Certains tout-petits s'automutilent simplement parce que c'est quelque chose qu'ils peuvent contrôler dans un monde qui est presque complètement hors de leur contrôle. La meilleure façon de découvrir si c'est le cas est d'augmenter les possibilités pour votre enfant de contrôler les choses et de voir si l'automutilation diminue. Voici quelques façons de procéder:

  • Encourager l'enfant à faire des choix simples dans le cadre de vos activités quotidiennes, comme choisir chaque jour ses propres vêtements parmi deux choix que vous avez proposés
  • S'assurer que vous et tous les membres de votre famille êtes très cohérents dans la façon dont vous réagissez au comportement de votre tout-petit - s'il sait que le comportement X entraîne toujours un temps mort immédiat et que le comportement Y reçoit des éloges cohérents, il a l'impression de savoir comment son monde fonctionne, mais si X est toléré sans réaction jusqu'à ce que vous soyez vraiment ennuyé et que vous explosiez, il n'a aucune idée de ce qui s'est passé et a l'impression que c'était juste aléatoire, ce qui est très effrayant.
  • Assurez-vous de fournir à votre tout-petit une routine stable, afin qu'il puisse prédire ce qui se passera ensuite, ou comment les événements courants (une coupe de cheveux, le nettoyage de sa chambre, l'heure des repas, etc.) fonctionneront.

Certains bambins s'automutilent parce qu'ils ne savent pas comment gérer les sentiments de frustration ou de colère. Aider votre enfant à communiquer plus efficacement (absolument enseigner et la langue des signes d'utilisation si la communication verbale est difficile pour lui!), Et l'aider à apprendre ce qui est approprié à faire pour évacuer ces sentiments aidera à arrêter l'automutilation si tel est le cas.

Certains bambins s'automutilent parce qu'ils ont appris que les adultes ressentent des réactions très intenses.

Enfin, certains enfants en bas âge s'automutilent à la suite d'abus. La réponse est de faire sortir l'agresseur de la vie de l'enfant immédiatement et de façon permanente, et de comprendre qu'il lui faudra du temps pour s'adapter à son nouveau monde et éliminer progressivement l'automutilation.

Il peut y avoir d'autres raisons, mais ce sont toutes celles que j'ai traitées. Quelle que soit la cause, couper les ongles n'aide que très peu; un enfant avec des ongles même très courts peut souvent prélever du sang de toute façon, et sinon, il y a toujours des coups de tête, des cheveux déchirés, etc.

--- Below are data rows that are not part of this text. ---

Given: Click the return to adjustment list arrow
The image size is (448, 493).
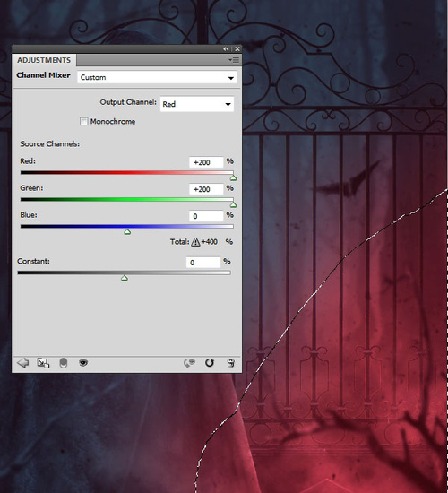Looking at the screenshot, I should point(23,363).
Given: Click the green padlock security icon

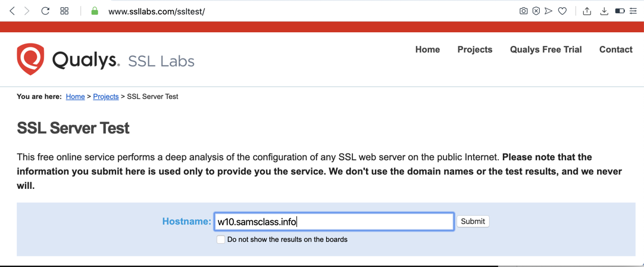Looking at the screenshot, I should coord(95,11).
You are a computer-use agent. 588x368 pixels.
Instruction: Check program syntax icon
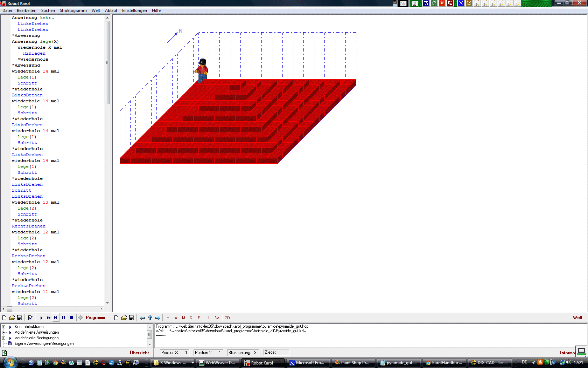[x=30, y=318]
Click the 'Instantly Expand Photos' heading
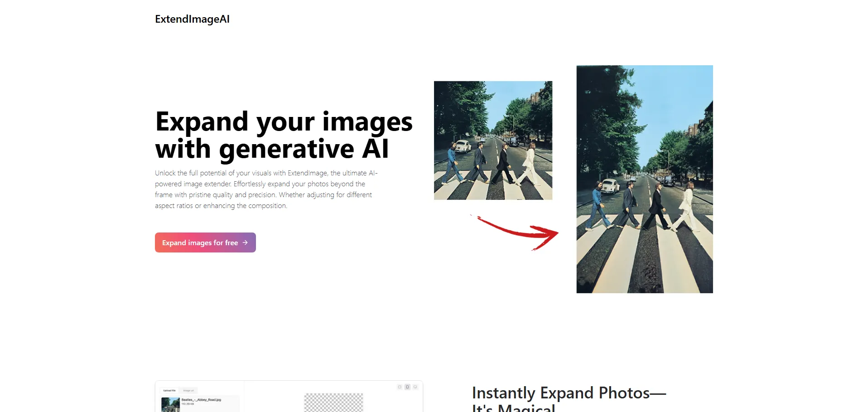Image resolution: width=868 pixels, height=412 pixels. click(569, 393)
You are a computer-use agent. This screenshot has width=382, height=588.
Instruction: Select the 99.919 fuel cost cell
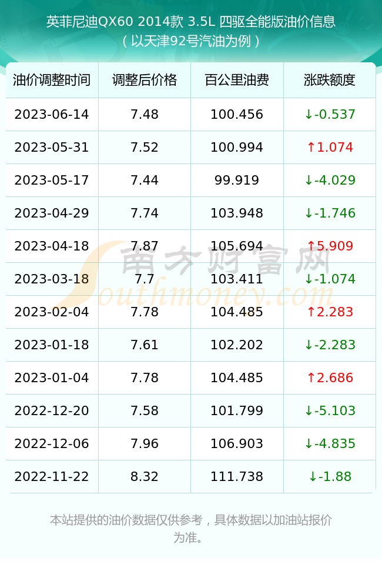[x=237, y=181]
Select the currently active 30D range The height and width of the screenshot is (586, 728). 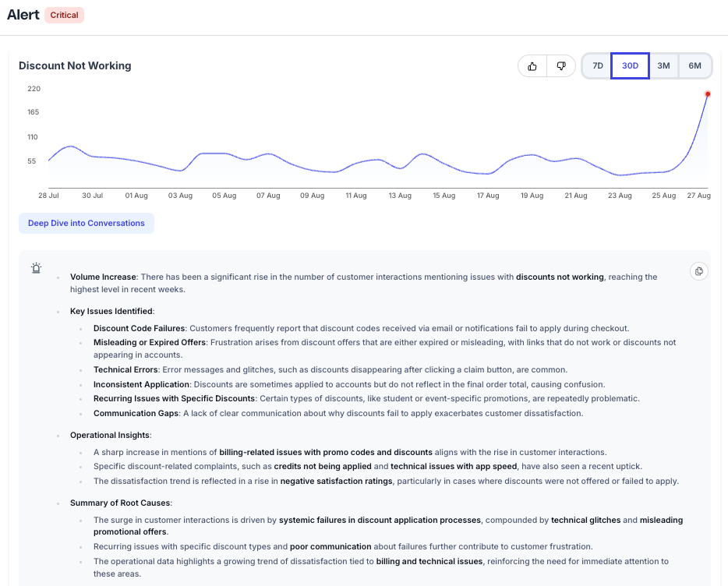tap(630, 66)
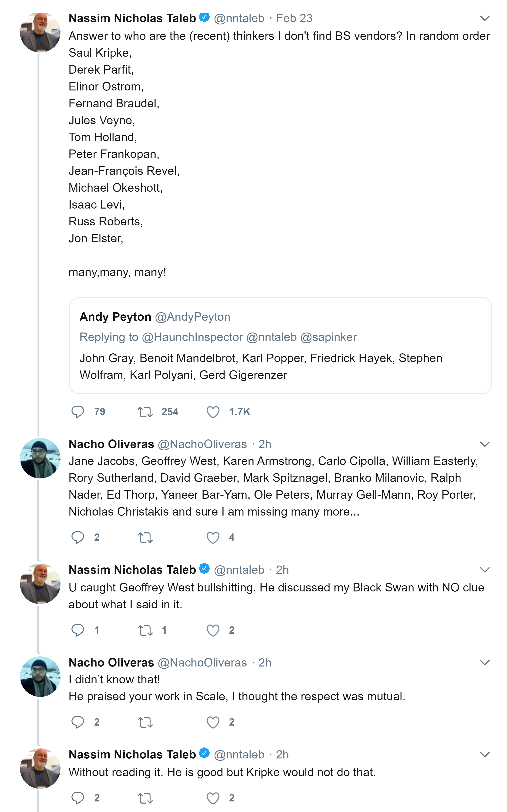This screenshot has width=507, height=812.
Task: Open the Feb 23 timestamp link
Action: point(294,18)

Pendant que vous travaillez à trouver la cause et à y remédier, essayez de retenir votre enfant lorsqu'il commence à se faire du mal. Faites-le calmement et ne réagissez pas énormément et n'essayez pas de raisonner avec l'enfant à ce sujet. Au moins d'après mon expérience, l'automutilation est un comportement qui se renforce - plus vous lui permettez de le faire, plus il voudra le faire.

En utilisant notre site, vous reconnaissez avoir lu et compris notre politique liée aux cookies et notre politique de confidentialité.
Licensed under cc by-sa 3.0 with attribution required.